---------- Passage
Cancer

Cancer is the second leading cause of death in the United States.

Cancer is a group of diseases that are characterized by cells that reproduce spontaneously and aren’t inhibited by the boundaries of tissues and organs. Therefore, they can invade tissues and organs far away from those where they originally formed. Most forms of cancer result in one or more tumors. Tumors are newly formed masses of cells that are immature and have no physiologic function.

There are 3 primary steps of cancer development:

  • Initiation: occurs when a cell’s DNA is mutated causing permanent changes to the cell
  • Promotion: the genetically altered cell is stimulated to repeatedly divide. The DNA is locked into each new cell’s genetic instructions and the enzymes can’t detect these alterations in the DNA, so the cells continue to divide
  • Progression: cancerous cells grow out of control and invade surrounding tissues. These cells spread to other sites of the body and if they continue to grow, they develop into tumors

Heredity can play a role in the development of cancer, but does not guarantee that you will get it. This just means that you are at an increased risk and should take all preventive actions, because many are modifiable.

The American Cancer Society describes how five modifiable factors can have a great impact on cancer risk:

  • Using tobacco increases the risk for cancers of the lung, larynx, mouth and esophagus as well as cause heart disease, stroke and emphysema.
  • Consumption of substances like alcohol, dietary fat and compounds found in cured meats can increase the risk of cancer. Antioxidants, fiber and phytochemicals are all nutritional factors that can protect you against cancer. Diets high in saturated fats and low in fruits and vegetables increase the risk of the esophagus, colon, breast and prostate. So it’s important to increase your intake of whole grains, fruits, and vegetables and decrease the amount of red meat and fatty meats while maintaining a healthy weight to prevent cancer.
  • Infectious agents are about 18% of cancers worldwide. For example Helicobacter pylori is linked to ulcers as well as stomach cancer and Human papillomavirus is linked to cervical cancer which is caused by a sexually transmitted virus.
--------------------
[Instructions to follow] Copy out the full text on cancer word for word. The lines after this point are separate material and are not part of the text on cancer.
---------- Entries shown
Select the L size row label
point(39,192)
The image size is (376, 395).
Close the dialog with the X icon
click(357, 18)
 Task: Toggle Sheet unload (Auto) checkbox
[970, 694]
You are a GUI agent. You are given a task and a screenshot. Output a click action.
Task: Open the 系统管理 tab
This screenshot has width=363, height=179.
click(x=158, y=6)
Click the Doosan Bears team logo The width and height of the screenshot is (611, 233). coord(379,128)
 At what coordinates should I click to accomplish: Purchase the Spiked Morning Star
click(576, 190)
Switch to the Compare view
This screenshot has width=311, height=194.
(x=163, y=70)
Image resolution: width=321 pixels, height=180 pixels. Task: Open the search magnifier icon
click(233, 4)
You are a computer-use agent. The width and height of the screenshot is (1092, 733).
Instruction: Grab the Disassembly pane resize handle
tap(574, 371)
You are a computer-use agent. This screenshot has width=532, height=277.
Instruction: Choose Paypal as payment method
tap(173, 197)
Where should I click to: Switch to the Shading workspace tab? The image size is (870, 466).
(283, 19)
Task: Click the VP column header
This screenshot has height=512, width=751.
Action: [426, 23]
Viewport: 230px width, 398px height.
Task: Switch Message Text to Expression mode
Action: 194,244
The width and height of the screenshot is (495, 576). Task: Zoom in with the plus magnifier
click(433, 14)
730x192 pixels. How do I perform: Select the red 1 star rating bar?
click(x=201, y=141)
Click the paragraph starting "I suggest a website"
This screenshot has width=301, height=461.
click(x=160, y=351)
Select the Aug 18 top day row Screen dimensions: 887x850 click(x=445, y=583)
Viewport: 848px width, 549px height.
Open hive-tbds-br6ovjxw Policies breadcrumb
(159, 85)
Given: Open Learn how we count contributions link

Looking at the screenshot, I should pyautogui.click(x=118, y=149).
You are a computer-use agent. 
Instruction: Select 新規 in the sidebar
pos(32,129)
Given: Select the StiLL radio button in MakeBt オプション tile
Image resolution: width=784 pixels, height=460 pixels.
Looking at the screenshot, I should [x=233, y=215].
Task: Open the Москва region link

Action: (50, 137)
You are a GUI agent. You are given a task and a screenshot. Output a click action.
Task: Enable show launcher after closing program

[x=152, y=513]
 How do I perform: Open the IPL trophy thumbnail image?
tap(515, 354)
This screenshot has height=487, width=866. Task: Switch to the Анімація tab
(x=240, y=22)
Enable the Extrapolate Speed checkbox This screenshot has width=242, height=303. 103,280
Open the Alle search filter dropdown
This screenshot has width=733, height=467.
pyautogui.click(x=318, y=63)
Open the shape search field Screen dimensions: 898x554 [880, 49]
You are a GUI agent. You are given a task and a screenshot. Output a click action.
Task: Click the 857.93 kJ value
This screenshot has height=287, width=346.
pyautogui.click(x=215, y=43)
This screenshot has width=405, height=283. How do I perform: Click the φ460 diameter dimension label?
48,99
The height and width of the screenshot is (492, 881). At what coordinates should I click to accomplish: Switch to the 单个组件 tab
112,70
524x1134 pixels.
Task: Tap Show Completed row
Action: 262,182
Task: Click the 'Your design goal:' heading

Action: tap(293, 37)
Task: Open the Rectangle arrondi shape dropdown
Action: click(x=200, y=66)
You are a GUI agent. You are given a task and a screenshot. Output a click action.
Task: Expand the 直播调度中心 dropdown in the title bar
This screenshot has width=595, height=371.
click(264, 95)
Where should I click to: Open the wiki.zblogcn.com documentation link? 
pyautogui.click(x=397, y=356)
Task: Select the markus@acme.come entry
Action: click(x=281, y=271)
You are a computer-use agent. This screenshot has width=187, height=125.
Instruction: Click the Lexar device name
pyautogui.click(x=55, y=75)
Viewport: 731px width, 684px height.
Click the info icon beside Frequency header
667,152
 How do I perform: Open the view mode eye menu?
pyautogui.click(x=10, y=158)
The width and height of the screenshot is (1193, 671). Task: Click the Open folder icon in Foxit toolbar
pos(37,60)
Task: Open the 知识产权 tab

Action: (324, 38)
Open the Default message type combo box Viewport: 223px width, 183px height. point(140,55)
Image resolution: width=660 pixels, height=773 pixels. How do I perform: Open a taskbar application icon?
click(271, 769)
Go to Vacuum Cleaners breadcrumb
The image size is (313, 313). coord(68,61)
--------------------
[Problem solution]
Cancer

Cancer is the second leading cause of death in the United States.

Cancer is a group of diseases that are characterized by cells that reproduce spontaneously and aren’t inhibited by the boundaries of tissues and organs. Therefore, they can invade tissues and organs far away from those where they originally formed. Most forms of cancer result in one or more tumors. Tumors are newly formed masses of cells that are immature and have no physiologic function.

There are 3 primary steps of cancer development:

  • Initiation: occurs when a cell’s DNA is mutated causing permanent changes to the cell
  • Promotion: the genetically altered cell is stimulated to repeatedly divide. The DNA is locked into each new cell’s genetic instructions and the enzymes can’t detect these alterations in the DNA, so the cells continue to divide
  • Progression: cancerous cells grow out of control and invade surrounding tissues. These cells spread to other sites of the body and if they continue to grow, they develop into tumors

Heredity can play a role in the development of cancer, but does not guarantee that you will get it. This just means that you are at an increased risk and should take all preventive actions, because many are modifiable.

The American Cancer Society describes how five modifiable factors can have a great impact on cancer risk:

  • Using tobacco increases the risk for cancers of the lung, larynx, mouth and esophagus as well as cause heart disease, stroke and emphysema.
  • Consumption of substances like alcohol, dietary fat and compounds found in cured meats can increase the risk of cancer. Antioxidants, fiber and phytochemicals are all nutritional factors that can protect you against cancer. Diets high in saturated fats and low in fruits and vegetables increase the risk of the esophagus, colon, breast and prostate. So it’s important to increase your intake of whole grains, fruits, and vegetables and decrease the amount of red meat and fatty meats while maintaining a healthy weight to prevent cancer.
  • Infectious agents are about 18% of cancers worldwide. For example Helicobacter pylori is linked to ulcers as well as stomach cancer and Human papillomavirus is linked to cervical cancer which is caused by a sexually transmitted virus.